## EXERCISE OBJECTIVE
Everything from the line containing "Task: Click the Requirements heading" to the last line of the listing below should be restated exactly, both ends included, with nothing added and the pictures omitted.

# # #

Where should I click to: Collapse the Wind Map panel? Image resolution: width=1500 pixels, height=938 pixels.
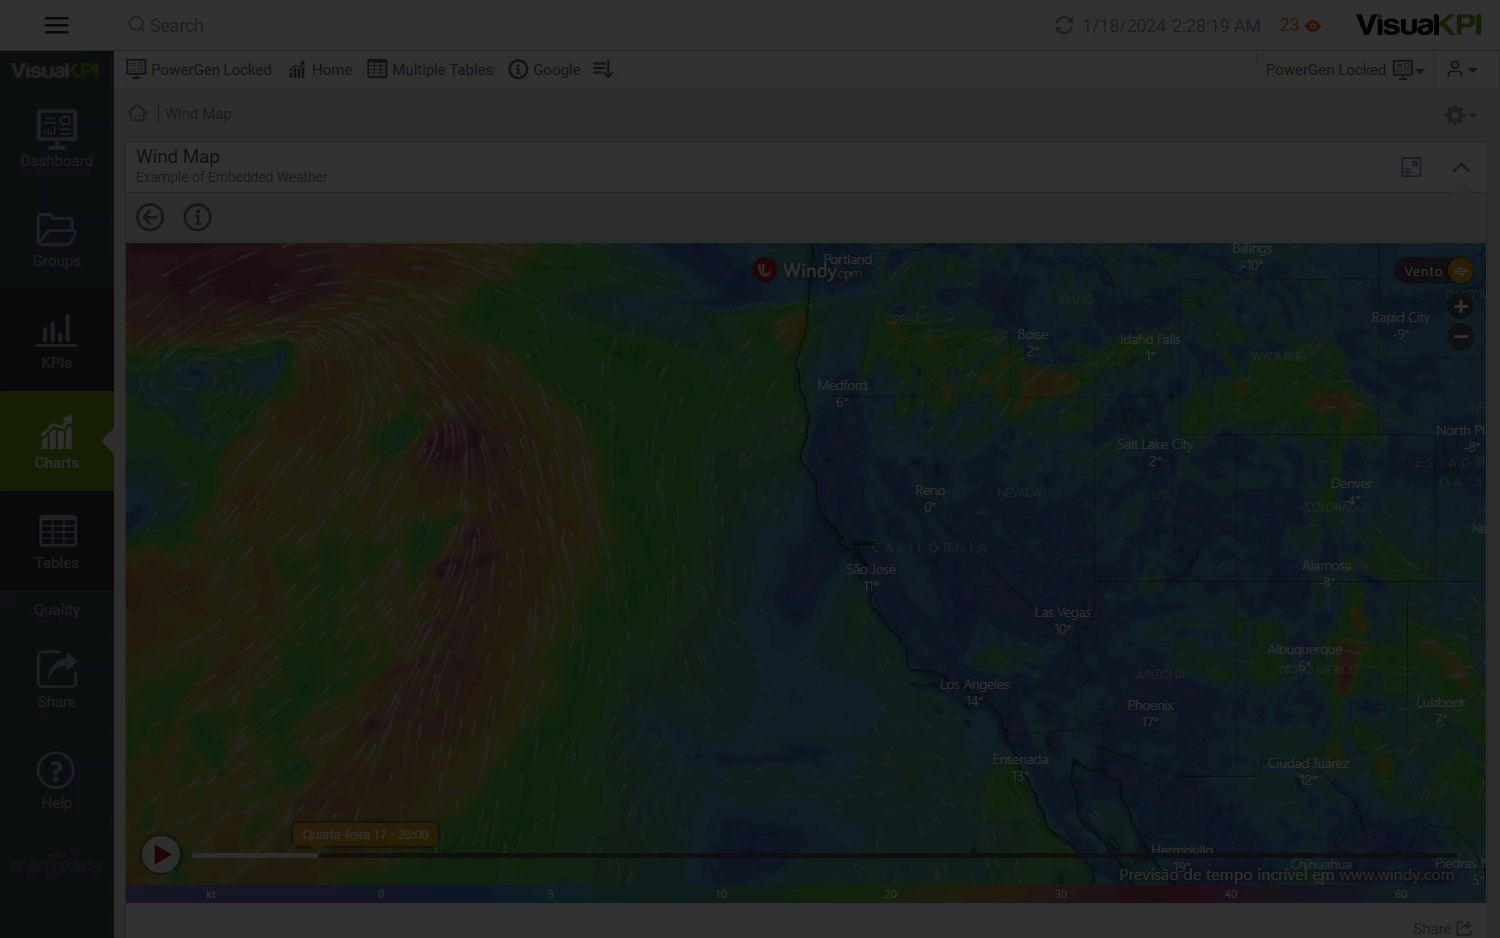click(1461, 168)
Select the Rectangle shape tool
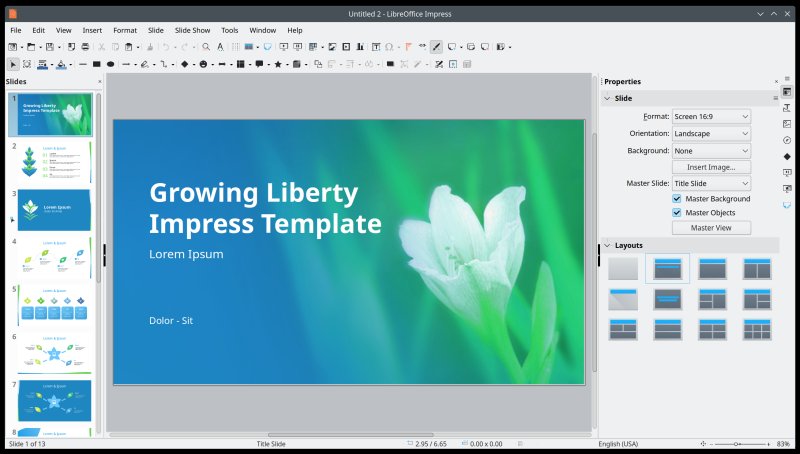The width and height of the screenshot is (800, 454). point(98,64)
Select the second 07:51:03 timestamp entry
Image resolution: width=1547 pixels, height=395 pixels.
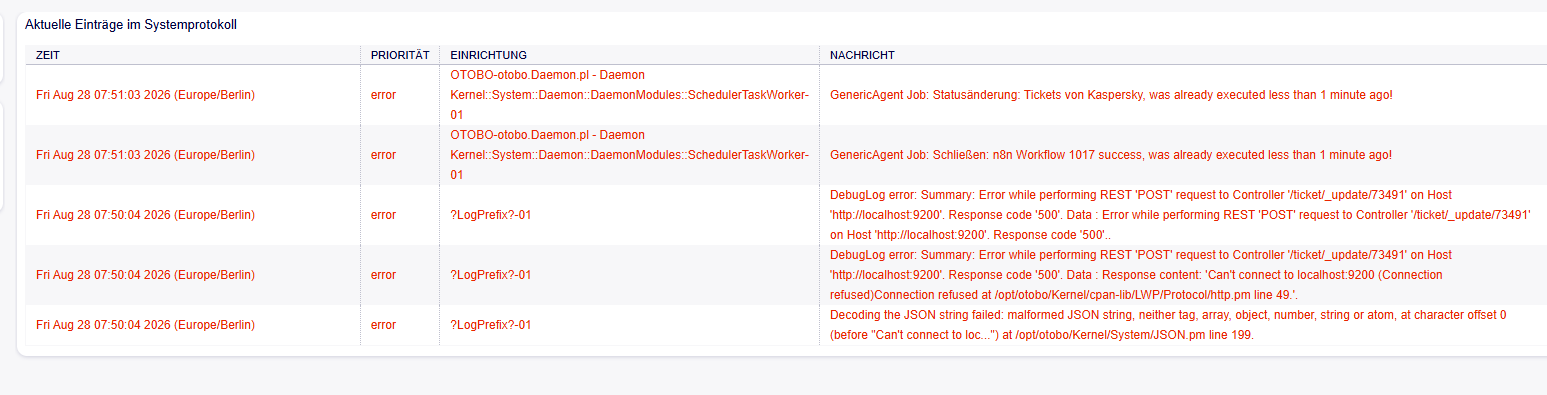click(145, 155)
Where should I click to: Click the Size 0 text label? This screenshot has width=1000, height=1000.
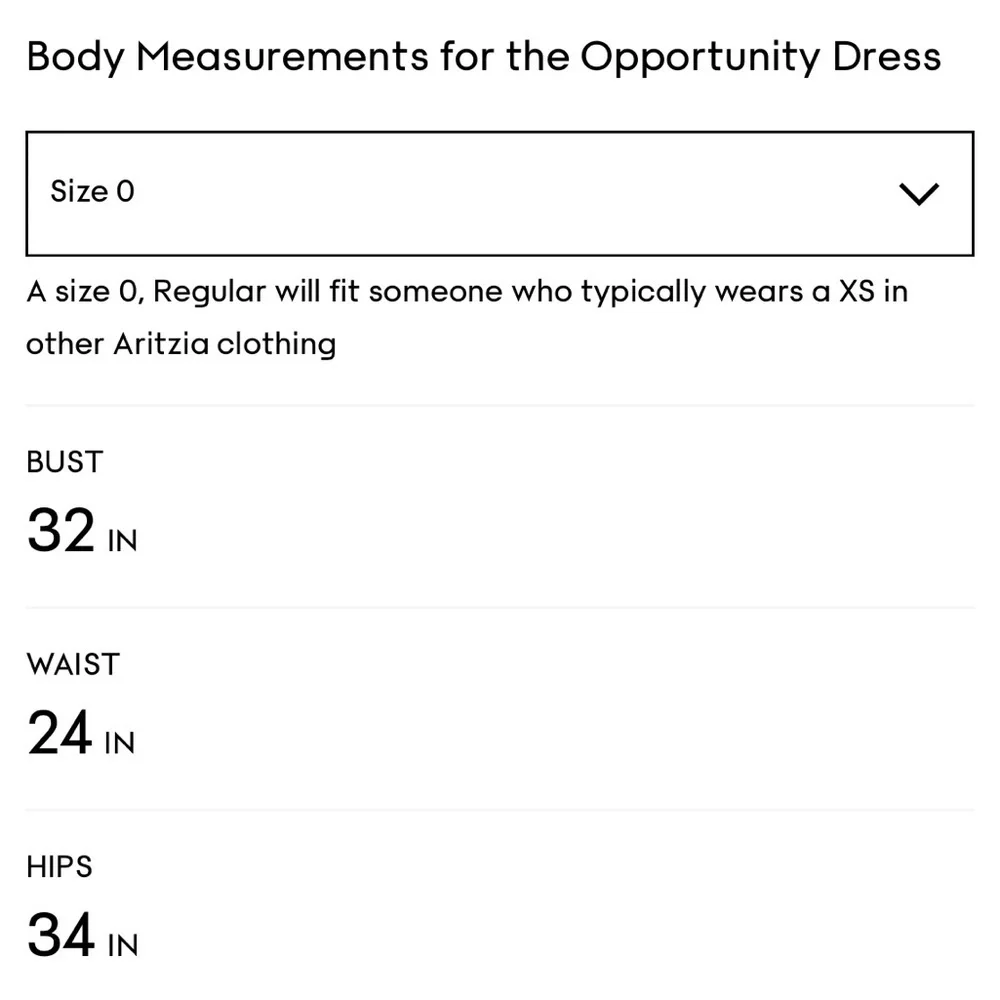click(x=92, y=191)
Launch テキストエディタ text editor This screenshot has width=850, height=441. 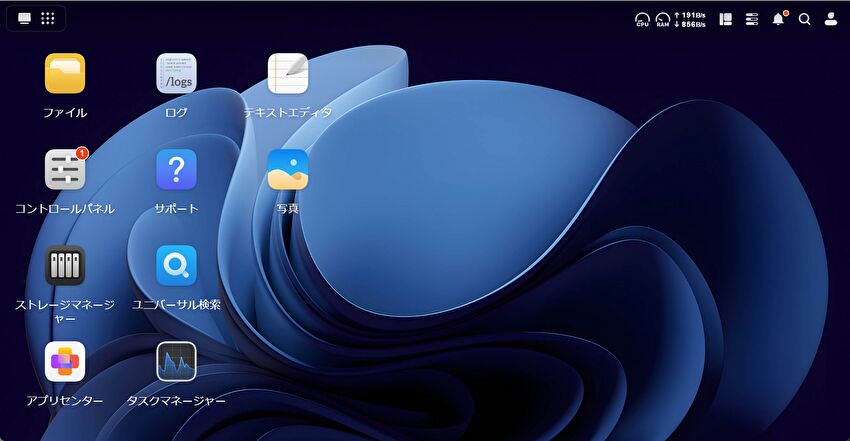tap(288, 74)
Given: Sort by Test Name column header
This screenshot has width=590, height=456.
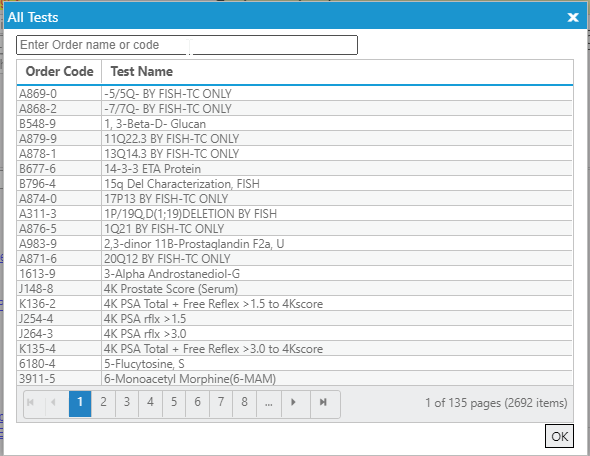Looking at the screenshot, I should tap(337, 71).
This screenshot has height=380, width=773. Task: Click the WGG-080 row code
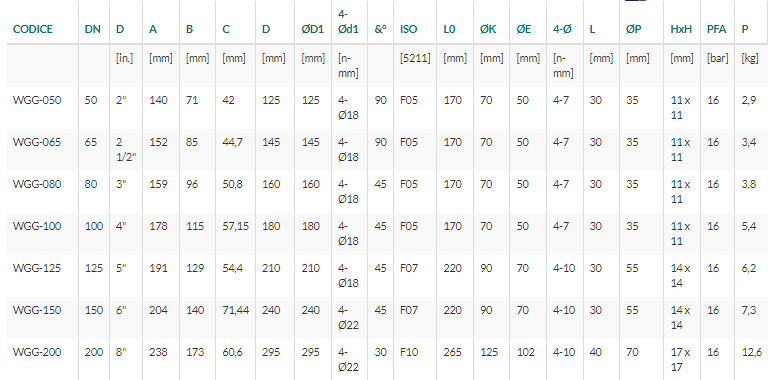tap(37, 184)
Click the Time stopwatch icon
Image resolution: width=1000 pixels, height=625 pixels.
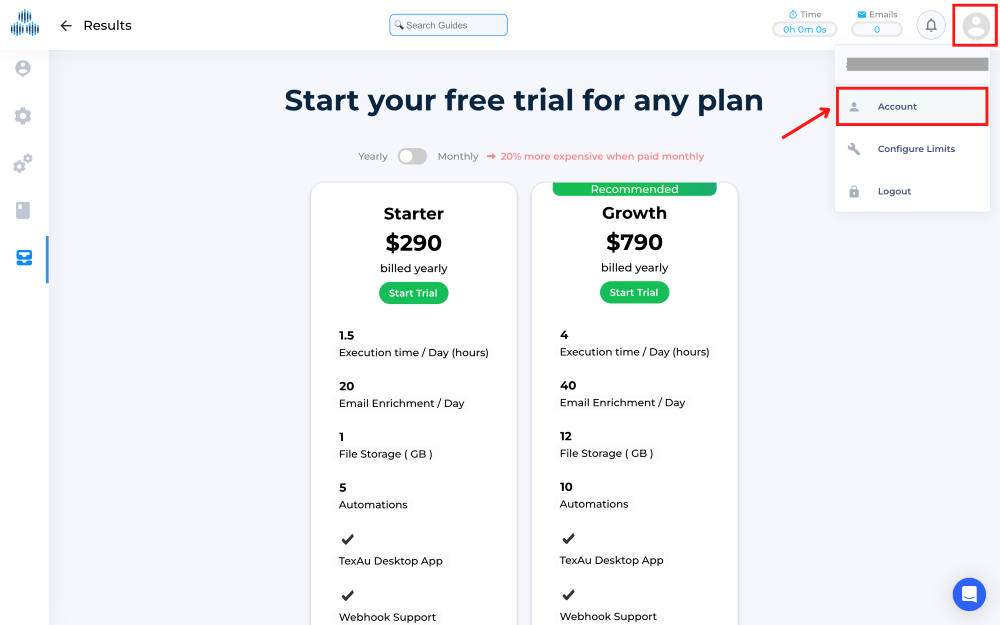(795, 14)
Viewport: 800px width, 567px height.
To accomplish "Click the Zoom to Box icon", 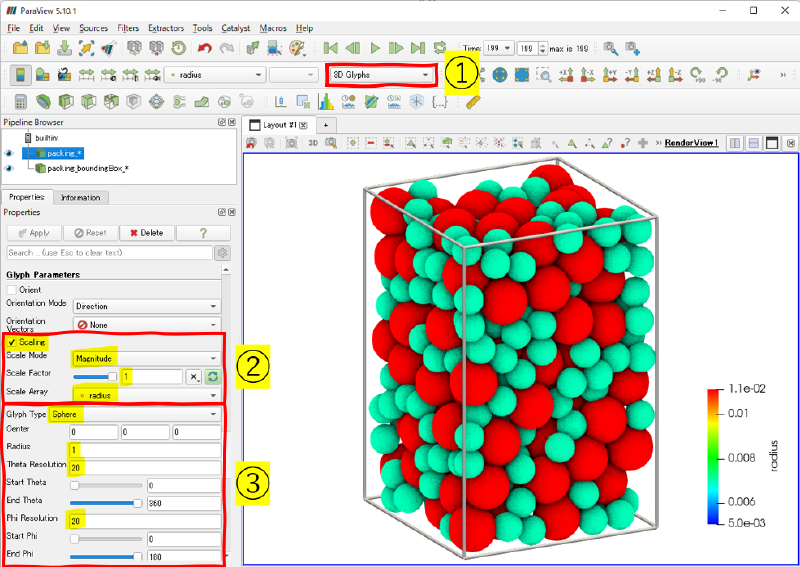I will pyautogui.click(x=544, y=74).
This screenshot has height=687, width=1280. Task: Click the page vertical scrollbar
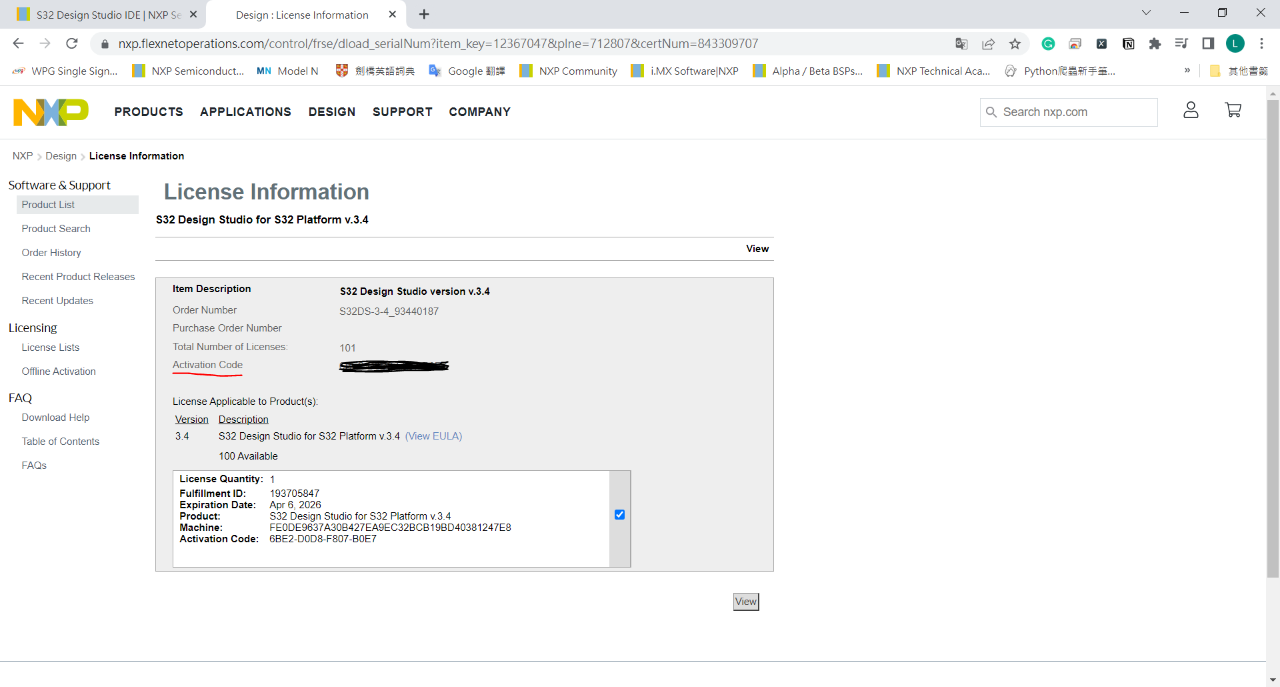[x=1272, y=330]
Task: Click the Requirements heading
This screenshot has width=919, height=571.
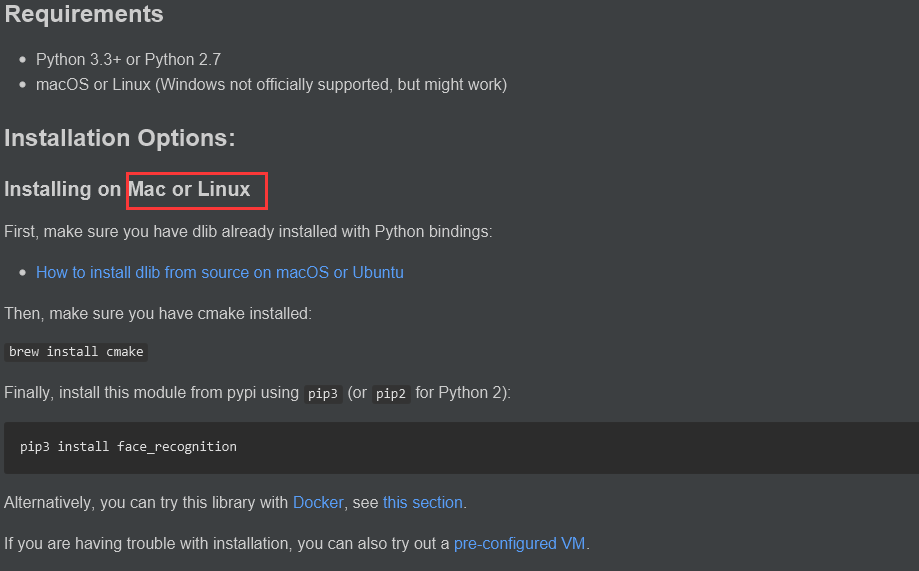Action: [84, 15]
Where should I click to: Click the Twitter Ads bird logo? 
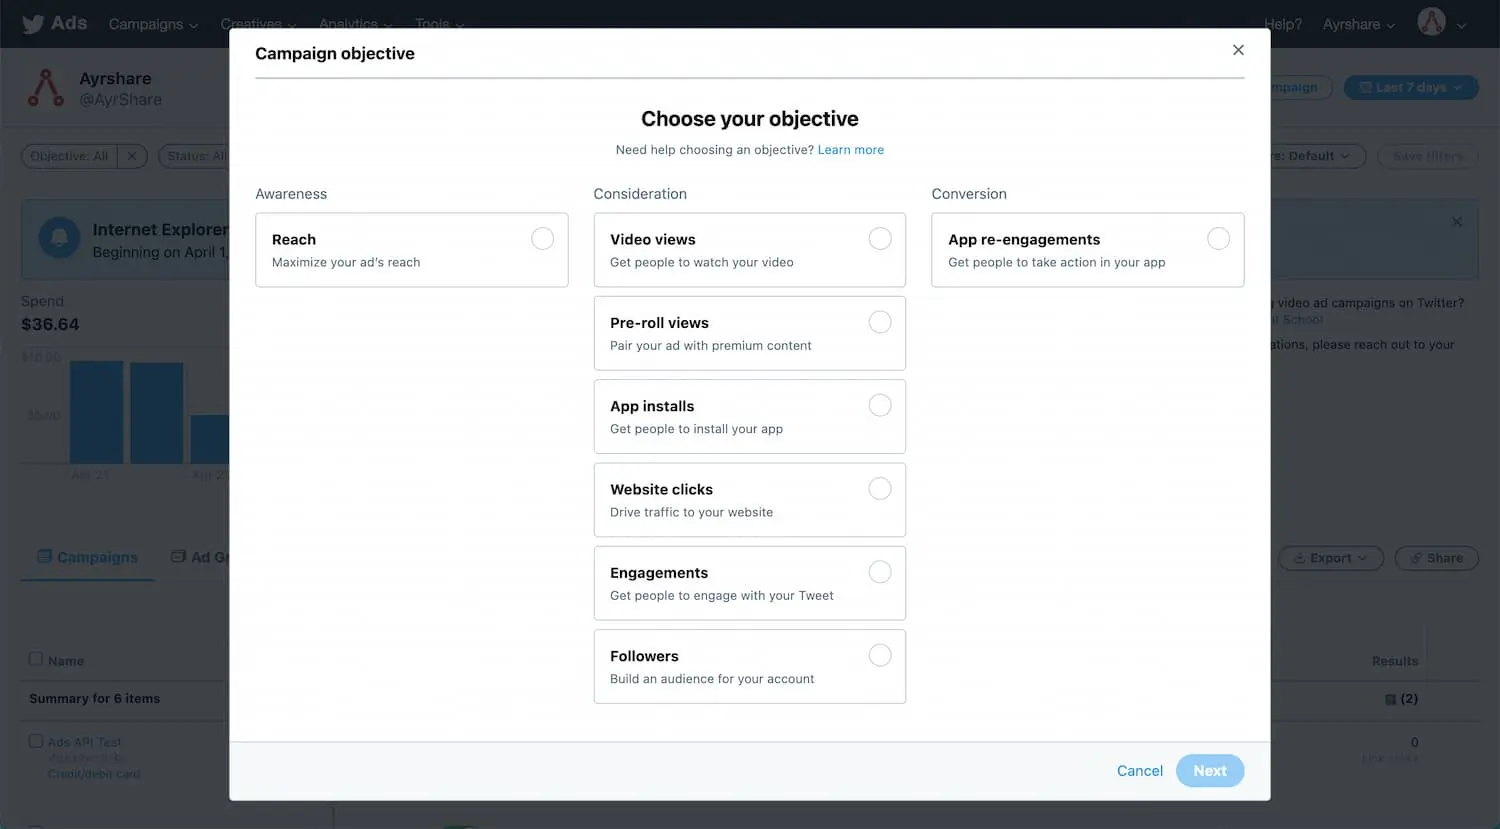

# # #

## WORKED SOLUTION
Task: Click the Requirements heading
This screenshot has width=919, height=571.
Action: [84, 15]
Where should I click to: Click the Twitter Ads bird logo? 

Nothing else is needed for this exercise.